Oxalate bioavailability is an important determinant of whether the consumption of a particular food is a high risk in individuals predisposed to kidney stones. We estimated and compared oxalate absorption from a high oxalate containing legume (black beans) and a high oxalate containing nut (almonds). We also compared an isotope method using extrinsically labeled oxalate and an oxalate load method to assess oxalate absorption.


Six male and 5 female subjects participated in the 4 oxalate load tests, namely almonds, almonds with 20 mg C2-oxalic acid, black beans and black beans with 20 mg C2-oxalic acid. Each treatment provided a total of 120 mg oxalate, after which timed urine samples were collected for the analysis of oxalate, calcium and creatinine.


Average oxalate absorption from the 2 almond treatments (5.9%) using the oxalate load method was significantly higher than that from the 2 black bean treatments (1.8%) during the 24-hour post-oxalate load collection period. In contrast, C2-oxalic acid absorption from the almond (7.9%) and black bean (8.6%) treatments did not significantly differ.

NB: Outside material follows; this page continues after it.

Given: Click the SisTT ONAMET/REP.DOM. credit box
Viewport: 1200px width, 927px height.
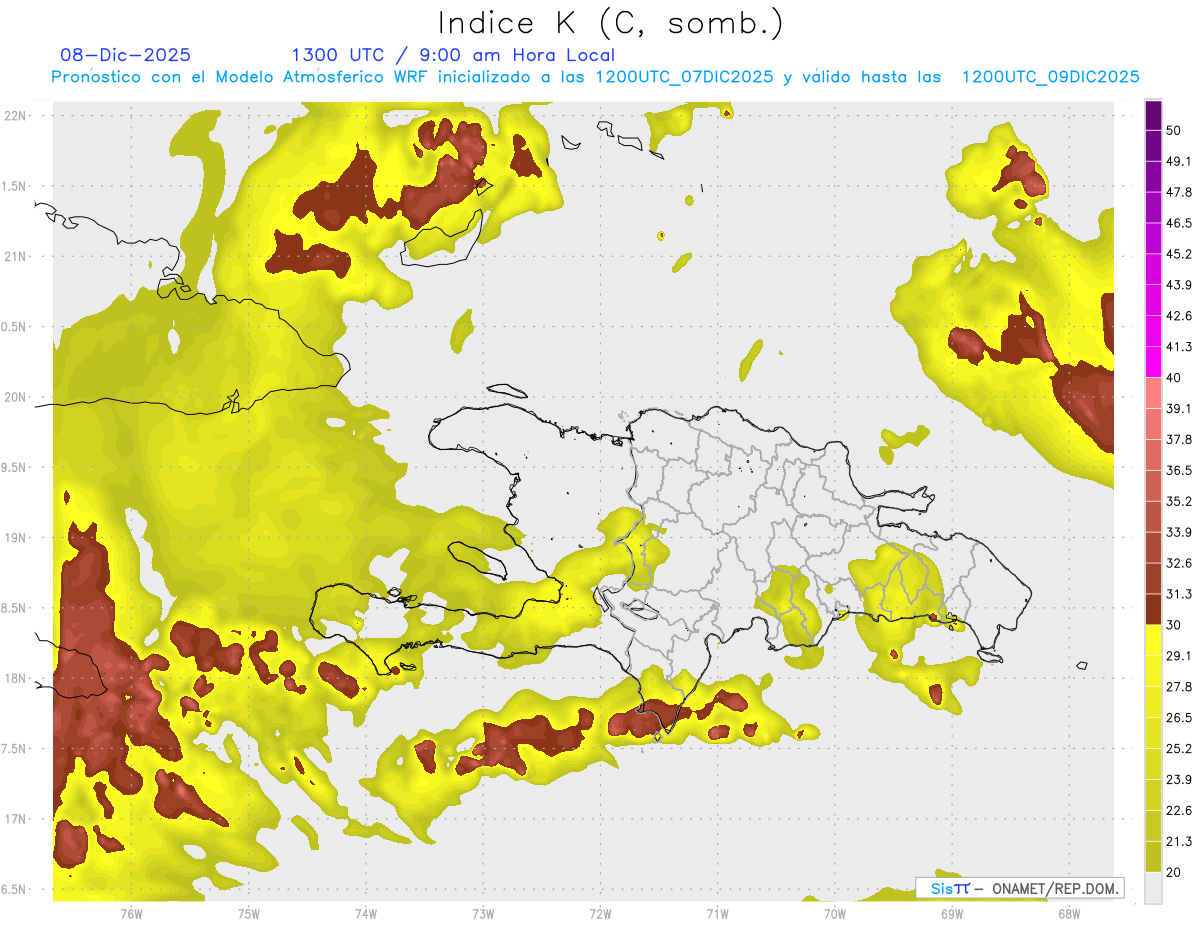Looking at the screenshot, I should 1019,888.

The higher oxalate absorption from almonds than from black beans suggests that the relative amount of soluble and insoluble oxalate in food has an important role in the determination of oxalate absorption. Since extrinsically provided C2-oxalate and oxalate naturally occurring in the high oxalate test foods appeared to be differentially absorbed, the data do not support the use of extrinsically labeled oxalate to assess food oxalate absorption.